The Session Initiation Protocol (SIP) provides call setup, modification, and teardown of one or more sessions for one or more users of client applications such as Internet telephony, multimedia conferencing, instant messaging, online gaming, and file transfer. A method field in each SIP request identifies the purpose of the request, and a Request-URI specifies where to send the request. A status code in each SIP response indicates the outcome of the requested action.

After calls are set up using SIP, the Real-time Transport Protocol (RTP) is responsible for subsequent audio and video communication; this part of the session is sometimes referred to as the call channel, the data channel, or the audio/video data channel.
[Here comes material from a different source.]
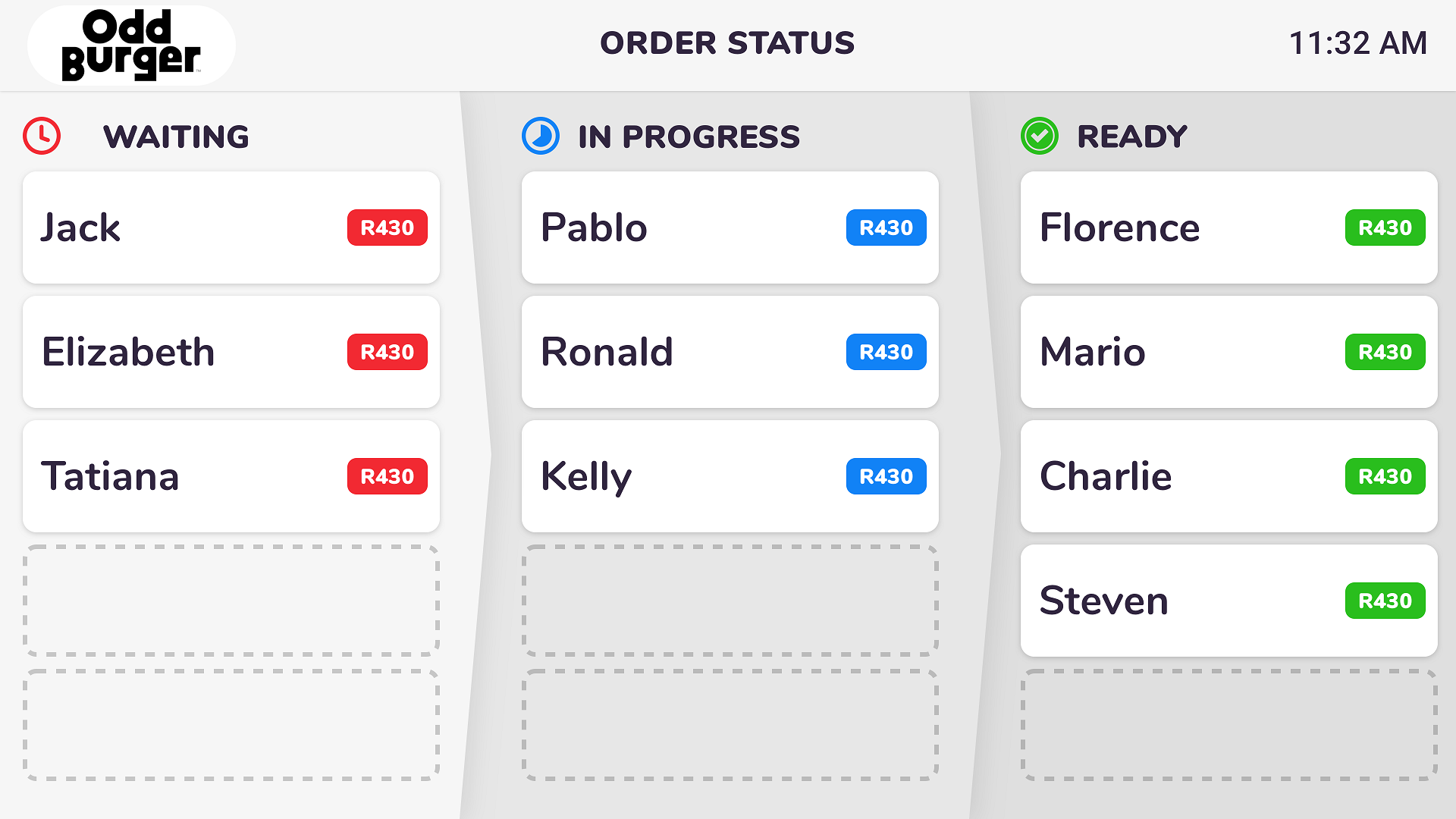The height and width of the screenshot is (819, 1456).
Task: Select Mario's card under Ready
Action: pyautogui.click(x=1228, y=352)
RTP uses the Session Description Protocol (SDP) within the SIP message body for data-channel parameter negotiation, session announcement, and session invitation.

The SIP preprocessor is responsible for:

• decoding and analyzing SIP 2.0 traffic

• extracting the SIP header and message body, including SDP data when present, and passing the extracted data to the rules engine for further inspection

• generating events when the following conditions are detected and the corresponding preprocessor rules are enabled:

  • anomalies and known vulnerabilities in SIP packets

  • out-of-order and invalid call sequences

• optionally, ignoring the call channel

The preprocessor identifies the RTP channel based on the port identified in the SDP message, which is embedded in the SIP message body, but the preprocessor does not provide RTP protocol inspection.

Note the following when using the SIP preprocessor:

• UDP typically carries media sessions supported by SIP. UDP stream preprocessing provides SIP session tracking for the SIP preprocessor.

• SIP rule keywords allow you to point to the SIP packet header or message body and to limit detection to packets for specific SIP methods or status codes.